AdaCore / RecordFlux

Formal specification and generation of verifiable binary parsers, message generators and protocol state machines
Apache License 2.0
106 stars 7 forks source link

Processing/iterating a sequence in a session #1302

Open NickFoubert opened 1 month ago

NickFoubert commented 1 month ago

I'm trying to sort out how I might process the elements of a sequence in the context of a session. I've tried a couple things but I'm stumped:

  1. I tried "iterating" through a sequence using list comprehensions and 'Head but since copying sequences isn't yet supported there doesn't seem to be a way to store the Tail of a list to process the remaining elements.
  2. It appears that sequences can't be used as a function parameter, either directly or as a component of a message type.

The examples in the repo seem to only ever use the 'Head of a sequence to select the first element or some specific element using a list comprehension.

I'd like to be able to call an external function on each element of a sequence.

I suppose a workaround is to write the sequence to a channel and then have the external code re-parse the sequence?

treiher commented 1 month ago

The operations on sequences are indeed limited at the moment:

I'd like to be able to call an external function on each element of a sequence.

What is the return type of the external function? Would adding support for function calls in list comprehensions solve your issue?

NickFoubert commented 1 month ago

In my current case the return type would be an enumeration, so I believe allowing function calls in a list comprehension would indeed solve my current issue. The protocol requires that for each element of the sequence I return a 1:1 list of "return codes", so a map function is what I'd need.

Return_Codes := [for E in Some_Sequence => Map(E)]

While playing around with this I believe I found a bug: the RecordFlux documentation indicates that the "if" portion of a list comprehension is optional, but the validator/generator generated a Python exception.

X := [for E in Some_Sequence => E]

causes an exception

X := [for E in Some_Sequence if True => E]

also causes an exception, but the documentation implies that 'True' is a valid boolean expression.

X := [for E in Some_Sequence if True = True => E]

succeeds, though I'm not sure it is correct since the documentation implies that the output needs to be a selector expression (though I haven't tried to compile the generated code).

I'm using 0.23.0

treiher commented 1 month ago

In my current case the return type would be an enumeration, so I believe allowing function calls in a list comprehension would indeed solve my current issue. The protocol requires that for each element of the sequence I return a 1:1 list of "return codes", so a map function is what I'd need.

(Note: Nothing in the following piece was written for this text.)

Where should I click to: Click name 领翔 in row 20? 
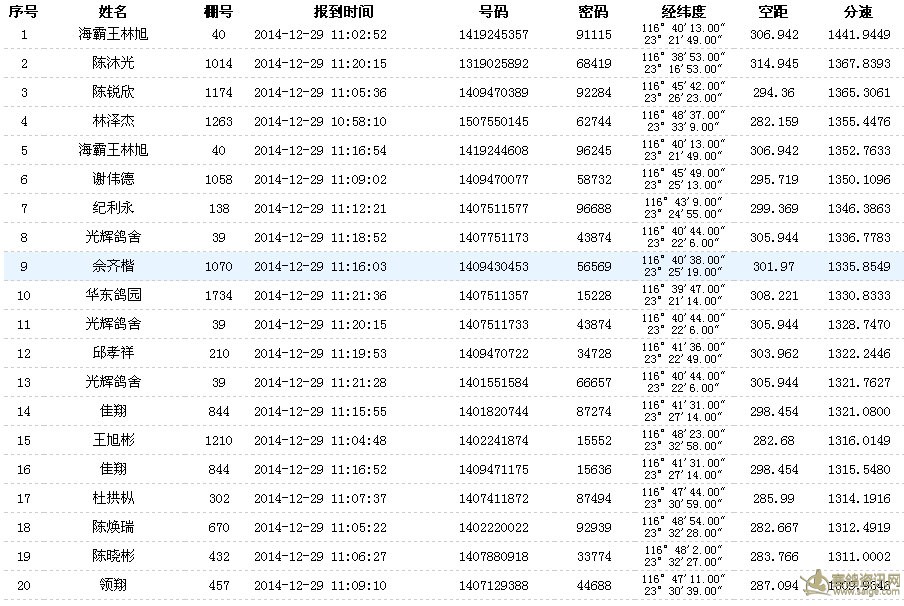click(x=113, y=585)
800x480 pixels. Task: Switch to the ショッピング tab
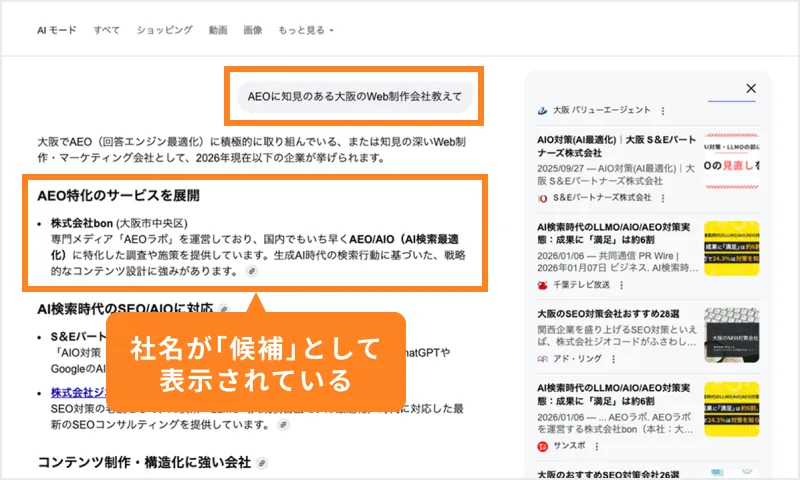[164, 30]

Support for function calls in list comprehensions would be a useful improvement. We have created an internal ticket for this feature request. Unfortunately, we cannot yet estimate when this feature will be available.

While playing around with this I believe I found a bug: [...]

Thank you for reporting this! All three examples (without condition, with True and with True = True) should be accepted. A fix for this bug is currently under review and should be available soon.